NORRIS: Roy says the FBI has asked her not to elaborate on Cho's writings. Joining me to tell us more about the investigation is our FBI correspondent Dina Temple-Raston.

Dina, so glad you're here. They've identified the shooter, what is the next step?

DINA TEMPLE-RASTON: Well, the first thing they do when they go to these scenes as investigators is make sure that this is an isolated event and not an on-going threat. The Justice Department said this afternoon that they've sent 20 FBI agents and over a dozen ATF - or Alcohol, Tobacco and Firearms - agents to the scene. And the attorney general said he'd send more agents if needed.

FBI sources told me that they have Cho's computer and they've taken it to a computer forensic lab to get information off the hard drive. They have programs that can pull even deleted things off the hard drive or off a laptop. And so far, all that they've recovered is this one rambling letter that they've found handwritten in his dorm room. But one source told me that he couldn't provide any more detail besides what we have because they're still investigating.

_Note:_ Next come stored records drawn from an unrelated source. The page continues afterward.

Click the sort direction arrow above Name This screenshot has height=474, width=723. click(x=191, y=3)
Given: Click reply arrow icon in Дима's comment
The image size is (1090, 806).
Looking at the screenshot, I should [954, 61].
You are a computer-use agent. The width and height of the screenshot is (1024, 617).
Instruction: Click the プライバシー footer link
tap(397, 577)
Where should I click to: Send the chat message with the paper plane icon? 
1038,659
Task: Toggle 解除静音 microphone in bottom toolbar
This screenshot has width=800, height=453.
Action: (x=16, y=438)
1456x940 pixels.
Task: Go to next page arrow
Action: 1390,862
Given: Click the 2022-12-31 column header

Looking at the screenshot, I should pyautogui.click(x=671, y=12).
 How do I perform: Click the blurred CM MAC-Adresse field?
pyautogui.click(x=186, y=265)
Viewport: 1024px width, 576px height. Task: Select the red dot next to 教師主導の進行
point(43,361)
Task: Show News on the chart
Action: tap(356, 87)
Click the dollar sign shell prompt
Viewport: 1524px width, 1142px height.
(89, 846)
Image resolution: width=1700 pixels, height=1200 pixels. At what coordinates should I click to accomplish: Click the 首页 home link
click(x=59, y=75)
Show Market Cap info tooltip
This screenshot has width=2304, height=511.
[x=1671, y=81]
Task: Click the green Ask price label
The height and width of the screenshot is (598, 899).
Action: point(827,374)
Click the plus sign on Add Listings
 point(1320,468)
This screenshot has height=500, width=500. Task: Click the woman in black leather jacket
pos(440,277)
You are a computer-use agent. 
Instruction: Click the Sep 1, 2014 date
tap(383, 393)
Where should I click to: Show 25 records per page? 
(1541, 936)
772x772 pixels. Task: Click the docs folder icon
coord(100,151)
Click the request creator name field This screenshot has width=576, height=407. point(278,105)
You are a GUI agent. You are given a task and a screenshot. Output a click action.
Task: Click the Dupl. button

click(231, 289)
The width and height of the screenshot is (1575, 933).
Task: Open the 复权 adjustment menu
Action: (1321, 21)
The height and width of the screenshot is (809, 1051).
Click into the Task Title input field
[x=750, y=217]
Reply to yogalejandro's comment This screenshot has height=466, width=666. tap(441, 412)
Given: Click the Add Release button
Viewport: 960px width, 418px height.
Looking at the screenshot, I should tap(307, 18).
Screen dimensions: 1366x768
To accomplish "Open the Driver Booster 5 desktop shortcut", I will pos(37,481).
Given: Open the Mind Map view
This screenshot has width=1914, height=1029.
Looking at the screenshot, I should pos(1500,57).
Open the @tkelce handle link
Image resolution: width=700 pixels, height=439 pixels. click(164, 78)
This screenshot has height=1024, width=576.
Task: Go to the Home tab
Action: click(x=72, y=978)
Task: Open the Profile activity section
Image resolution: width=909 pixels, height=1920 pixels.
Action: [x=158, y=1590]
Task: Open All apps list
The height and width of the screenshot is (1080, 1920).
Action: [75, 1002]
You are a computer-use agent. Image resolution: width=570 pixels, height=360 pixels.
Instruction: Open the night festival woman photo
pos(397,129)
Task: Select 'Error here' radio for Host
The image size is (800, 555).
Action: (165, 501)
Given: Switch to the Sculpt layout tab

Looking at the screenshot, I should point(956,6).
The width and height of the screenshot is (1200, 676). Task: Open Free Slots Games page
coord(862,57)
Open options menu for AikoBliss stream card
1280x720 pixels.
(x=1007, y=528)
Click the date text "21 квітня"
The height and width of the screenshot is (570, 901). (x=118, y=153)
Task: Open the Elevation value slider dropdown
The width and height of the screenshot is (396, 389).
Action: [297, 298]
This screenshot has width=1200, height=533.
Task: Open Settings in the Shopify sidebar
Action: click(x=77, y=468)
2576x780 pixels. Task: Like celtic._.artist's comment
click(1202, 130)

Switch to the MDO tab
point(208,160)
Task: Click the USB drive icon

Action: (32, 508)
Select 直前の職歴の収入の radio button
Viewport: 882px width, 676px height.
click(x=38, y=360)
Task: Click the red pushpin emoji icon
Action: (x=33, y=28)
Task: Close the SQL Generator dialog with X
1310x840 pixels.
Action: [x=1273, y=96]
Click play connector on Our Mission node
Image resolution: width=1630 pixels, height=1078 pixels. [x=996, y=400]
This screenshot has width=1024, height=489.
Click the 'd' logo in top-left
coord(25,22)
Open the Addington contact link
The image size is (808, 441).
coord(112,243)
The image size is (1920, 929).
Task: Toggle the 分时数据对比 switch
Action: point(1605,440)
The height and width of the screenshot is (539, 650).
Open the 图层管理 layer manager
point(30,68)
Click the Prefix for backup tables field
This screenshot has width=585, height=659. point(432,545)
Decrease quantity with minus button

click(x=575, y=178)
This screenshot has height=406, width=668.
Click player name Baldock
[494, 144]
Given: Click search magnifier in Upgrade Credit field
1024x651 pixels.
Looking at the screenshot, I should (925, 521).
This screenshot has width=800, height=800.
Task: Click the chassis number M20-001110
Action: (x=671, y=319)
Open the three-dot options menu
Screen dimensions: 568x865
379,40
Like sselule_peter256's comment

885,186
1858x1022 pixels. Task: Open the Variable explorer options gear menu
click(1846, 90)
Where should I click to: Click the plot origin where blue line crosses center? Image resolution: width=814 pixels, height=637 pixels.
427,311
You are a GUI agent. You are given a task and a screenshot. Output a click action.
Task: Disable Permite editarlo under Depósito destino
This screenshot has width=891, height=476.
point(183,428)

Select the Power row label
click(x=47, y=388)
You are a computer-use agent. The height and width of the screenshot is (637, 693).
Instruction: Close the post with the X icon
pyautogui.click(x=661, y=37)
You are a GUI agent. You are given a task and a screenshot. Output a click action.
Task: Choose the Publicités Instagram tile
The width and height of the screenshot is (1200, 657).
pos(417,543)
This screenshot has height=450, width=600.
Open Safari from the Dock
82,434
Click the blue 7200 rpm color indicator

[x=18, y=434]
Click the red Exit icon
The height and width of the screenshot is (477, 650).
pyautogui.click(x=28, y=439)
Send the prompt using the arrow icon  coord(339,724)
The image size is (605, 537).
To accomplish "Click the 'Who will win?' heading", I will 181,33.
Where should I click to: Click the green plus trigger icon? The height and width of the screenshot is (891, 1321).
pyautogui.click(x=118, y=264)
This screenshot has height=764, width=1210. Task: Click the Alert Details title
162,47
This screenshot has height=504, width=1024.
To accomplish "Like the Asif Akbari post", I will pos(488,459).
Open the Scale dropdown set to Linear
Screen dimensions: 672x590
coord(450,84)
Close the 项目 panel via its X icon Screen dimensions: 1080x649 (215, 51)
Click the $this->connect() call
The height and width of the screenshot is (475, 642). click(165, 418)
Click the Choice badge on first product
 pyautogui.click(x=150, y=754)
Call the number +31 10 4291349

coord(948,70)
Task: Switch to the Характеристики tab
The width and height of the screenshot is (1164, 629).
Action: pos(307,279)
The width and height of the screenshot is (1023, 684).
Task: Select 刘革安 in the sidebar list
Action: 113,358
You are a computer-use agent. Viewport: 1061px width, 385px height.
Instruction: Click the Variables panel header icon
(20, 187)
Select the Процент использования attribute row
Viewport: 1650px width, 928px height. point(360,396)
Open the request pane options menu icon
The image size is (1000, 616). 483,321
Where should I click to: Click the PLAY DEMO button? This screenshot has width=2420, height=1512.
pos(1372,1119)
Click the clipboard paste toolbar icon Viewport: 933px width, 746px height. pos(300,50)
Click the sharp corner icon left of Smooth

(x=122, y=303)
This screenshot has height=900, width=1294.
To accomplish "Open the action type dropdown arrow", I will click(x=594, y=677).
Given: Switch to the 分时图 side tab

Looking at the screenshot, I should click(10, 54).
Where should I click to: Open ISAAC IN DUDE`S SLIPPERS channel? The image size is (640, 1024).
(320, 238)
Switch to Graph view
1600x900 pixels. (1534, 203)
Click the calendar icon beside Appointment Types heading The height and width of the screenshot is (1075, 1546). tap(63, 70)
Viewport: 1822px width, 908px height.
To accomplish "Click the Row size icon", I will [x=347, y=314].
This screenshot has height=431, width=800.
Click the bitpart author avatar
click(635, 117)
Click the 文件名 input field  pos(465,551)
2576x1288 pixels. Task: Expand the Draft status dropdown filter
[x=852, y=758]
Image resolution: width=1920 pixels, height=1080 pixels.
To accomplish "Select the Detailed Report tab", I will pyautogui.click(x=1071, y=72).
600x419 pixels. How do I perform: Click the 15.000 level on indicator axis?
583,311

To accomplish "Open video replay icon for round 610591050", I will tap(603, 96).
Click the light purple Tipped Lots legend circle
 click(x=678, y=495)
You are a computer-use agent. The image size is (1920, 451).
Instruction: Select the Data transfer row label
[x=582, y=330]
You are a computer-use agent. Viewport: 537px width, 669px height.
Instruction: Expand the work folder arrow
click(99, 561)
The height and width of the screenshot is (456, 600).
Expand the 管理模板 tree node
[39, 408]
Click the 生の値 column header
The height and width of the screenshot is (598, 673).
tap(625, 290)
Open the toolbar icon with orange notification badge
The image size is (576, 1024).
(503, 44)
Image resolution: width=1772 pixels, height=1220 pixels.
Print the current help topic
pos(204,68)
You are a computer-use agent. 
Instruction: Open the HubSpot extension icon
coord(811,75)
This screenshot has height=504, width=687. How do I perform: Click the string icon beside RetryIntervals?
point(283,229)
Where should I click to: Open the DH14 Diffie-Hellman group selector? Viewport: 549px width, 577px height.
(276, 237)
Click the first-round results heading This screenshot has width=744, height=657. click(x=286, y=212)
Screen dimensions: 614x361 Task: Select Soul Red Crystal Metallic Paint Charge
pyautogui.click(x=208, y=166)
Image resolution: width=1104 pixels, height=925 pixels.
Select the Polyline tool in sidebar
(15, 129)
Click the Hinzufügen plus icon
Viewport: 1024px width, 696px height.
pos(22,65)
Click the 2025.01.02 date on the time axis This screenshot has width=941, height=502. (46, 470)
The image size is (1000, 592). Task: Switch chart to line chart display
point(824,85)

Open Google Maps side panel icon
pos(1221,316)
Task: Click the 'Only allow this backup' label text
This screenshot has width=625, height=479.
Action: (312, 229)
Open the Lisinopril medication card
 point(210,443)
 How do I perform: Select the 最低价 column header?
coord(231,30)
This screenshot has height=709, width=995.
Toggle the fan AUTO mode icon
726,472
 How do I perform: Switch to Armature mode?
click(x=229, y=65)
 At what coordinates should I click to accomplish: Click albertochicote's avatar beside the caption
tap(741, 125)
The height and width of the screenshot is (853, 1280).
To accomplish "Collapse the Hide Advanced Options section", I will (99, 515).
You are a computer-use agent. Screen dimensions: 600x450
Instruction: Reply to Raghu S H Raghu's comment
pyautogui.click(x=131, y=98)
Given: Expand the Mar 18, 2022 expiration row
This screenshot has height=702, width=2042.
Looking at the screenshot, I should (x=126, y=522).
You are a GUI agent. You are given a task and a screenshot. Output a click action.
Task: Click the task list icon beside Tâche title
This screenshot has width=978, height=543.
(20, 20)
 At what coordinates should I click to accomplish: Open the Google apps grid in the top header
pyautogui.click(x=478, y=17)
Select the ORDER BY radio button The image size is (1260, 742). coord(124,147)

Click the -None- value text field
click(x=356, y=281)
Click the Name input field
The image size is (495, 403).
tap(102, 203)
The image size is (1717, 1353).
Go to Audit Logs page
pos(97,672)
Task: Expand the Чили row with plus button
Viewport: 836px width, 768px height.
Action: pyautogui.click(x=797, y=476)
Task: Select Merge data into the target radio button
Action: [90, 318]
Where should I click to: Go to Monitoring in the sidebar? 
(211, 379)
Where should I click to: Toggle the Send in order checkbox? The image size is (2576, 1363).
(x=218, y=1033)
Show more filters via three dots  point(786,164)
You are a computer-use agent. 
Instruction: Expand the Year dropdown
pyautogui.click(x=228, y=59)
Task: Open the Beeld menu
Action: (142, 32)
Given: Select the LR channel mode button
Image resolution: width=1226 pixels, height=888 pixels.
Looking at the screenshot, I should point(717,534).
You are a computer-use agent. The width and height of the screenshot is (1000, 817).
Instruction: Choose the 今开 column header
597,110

NORRIS: Now, police have identified Seung-Hui Cho as the lone gunman, but what about the student that they were questioning when the second shooting broke out? Whatever happened to that person?

TEMPLE-RASTON: They called him a person of interest. And my sources tell me that they're still questioning him, and that in of itself is interesting. He apparently knew the first victim who was shot in the dorm room. You'll recall there was an earlier shooting at 7:00 a.m. of two people - a woman and a resident adviser.

And the police have not said that they're finished questioning him. And they haven't - they've been very, very careful not to absolve him of some sort of role in what happened. And we're looking into that and we hope to report more on that soon.

NORRIS: Now, just quickly before we let you go, many of the people who actually, you know, witnessed this are probably traumatized, some of them injured; how difficult is it to try to piece together what actually happened?

TEMPLE-RASTON: Well, that's what the FBI is trying to do. They have a special computer program, actually, in which they take all the different interviews that people have given them, and it can sift through those interviews and find common threads, which allows them to sort of find the true nut of the story and then follow that up. And that's what they're doing.

NORRIS: Thank you, Dina.

TEMPLE-RASTON: Pleasure to be here.

NORRIS: That was Dina Temple-Raston, our FBI correspondent.